WSR 98-17-063

PERMANENT RULES

HEALTH CARE AUTHORITY

[Filed August 17, 1998, 10:19 a.m.]



Date of Adoption: August 17, 1998.

Purpose: Correct typographical error in WAC 182-04-070.

Citation of Existing Rules Affected by this Order: Amending WAC 182-04-070.

Statutory Authority for Adoption: RCW 41.05.160, chapter 41.05 RCW.

Adopted under notice filed as WSR 98-13-078 on June 16, 1998.

Number of Sections Adopted in Order to Comply with Federal Statute: New 0, amended 0, repealed 0; Federal Rules or Standards: New 0, amended 0, repealed 0; or Recently Enacted State Statutes: New 0, amended 0, repealed 0.

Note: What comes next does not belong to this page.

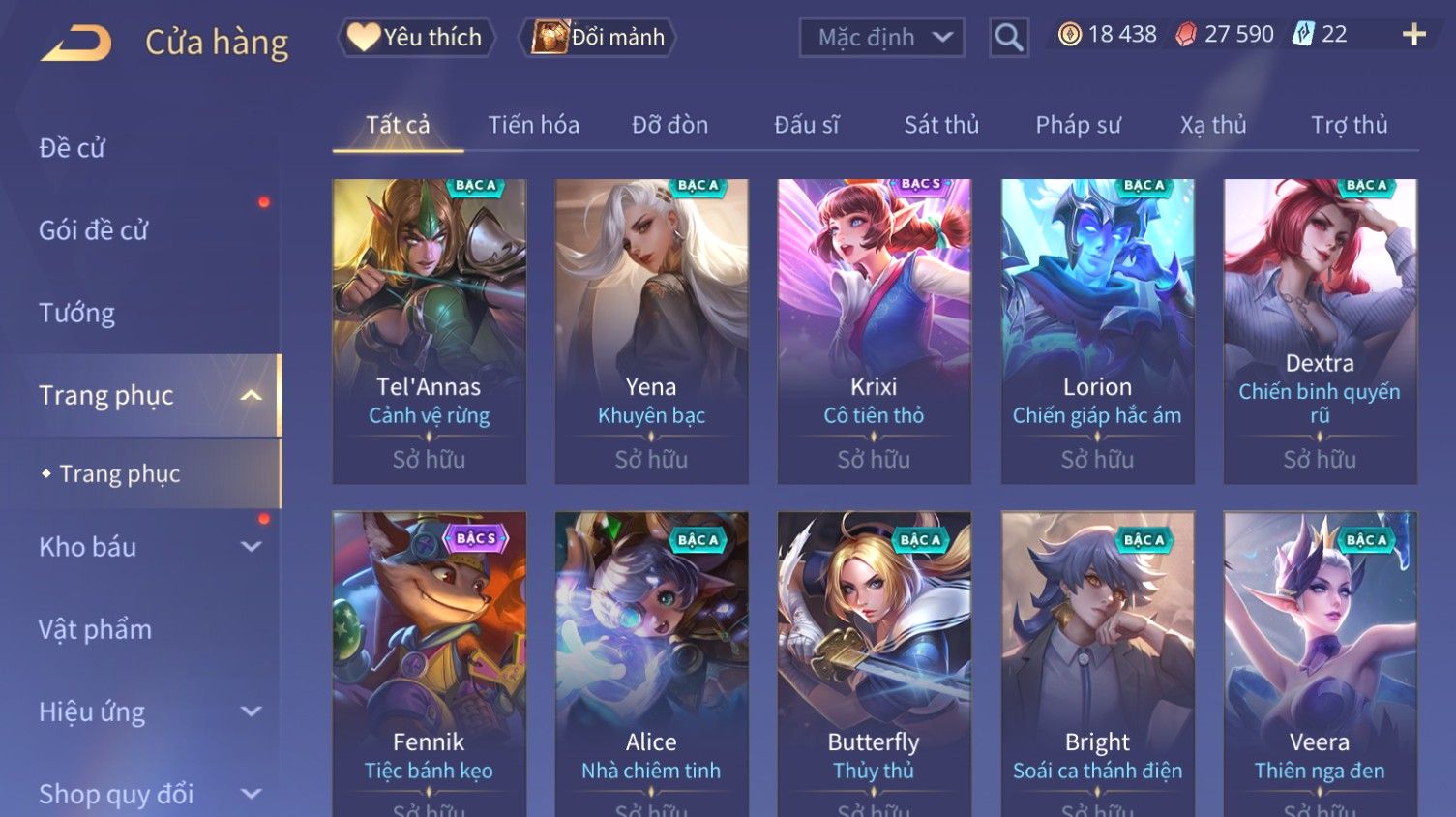Switch to the Pháp sư tab
The image size is (1456, 817).
pos(1078,125)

Number of Sections Adopted at Request of a Nongovernmental Entity: New 0, amended 0, repealed 0.

Number of Sections Adopted on the Agency's Own Initiative: New 0, amended 1, repealed 0.

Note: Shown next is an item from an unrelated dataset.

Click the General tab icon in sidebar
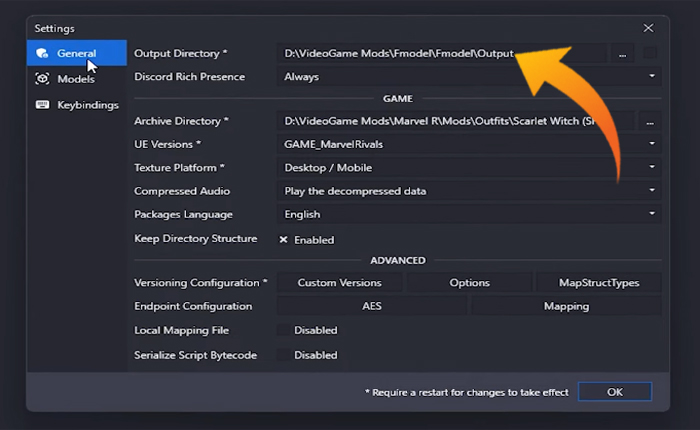The height and width of the screenshot is (430, 700). point(42,53)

Number of Sections Adopted in Order to Clarify, Streamline, or Reform Agency Procedures: New 0, amended 1, repealed 0.

Number of Sections Adopted Using Negotiated Rule Making: New 0, amended 0, repealed 0; Pilot Rule Making: New 0, amended 0, repealed 0; or Other Alternative Rule Making: New 0, amended 1, repealed 0.

Effective Date of Rule: Thirty-one days after filing.

August 17, 1998

Elin Meyer

Rules Coordinator

OTS-2267.1

AMENDATORY SECTION (Amending WSR 97-21-125, filed 10/21/97, effective 11/21/97)



WAC 182-04-070  Request for inspection of records. The HCA hereby adopts for use by all persons requesting inspection and/or copying of its records, the form set out below, entitled "Request for Inspection of Records."



The information requested in Blocks ((1)) 4 through 6 is not mandatory, however, the completion of these blocks will enable this office to expedite your request and contact you should the record you seek not be immediately available.





1. Name


4. Phone Number
. . .
2. Address 5. Representing (if applicable)
. . .
3. Zip Code 6. If urgent -

date needed

. . .



Below please state what record(s) you wish to inspect and be as specific as possible. If you are uncertain as to the type or identification of specific record or records we will assist you.



I certify that the information requested from the above record(s) will not be part of a list of individuals to be used for commercial purposes.



(Signed) . . .
Date . . .



Return the request for inspection of records to:



Public Disclosure Office

Health Care Authority

676 Woodland Square Loop S.E.

Post Office Box 42705

Olympia, Washington 98504-2705



[Statutory Authority: RCW 41.05.160. 97-21-125, § 182-04-070, filed 10/21/97, effective 11/21/97; Order 01-77, § 182-04-070, filed 8/26/77.]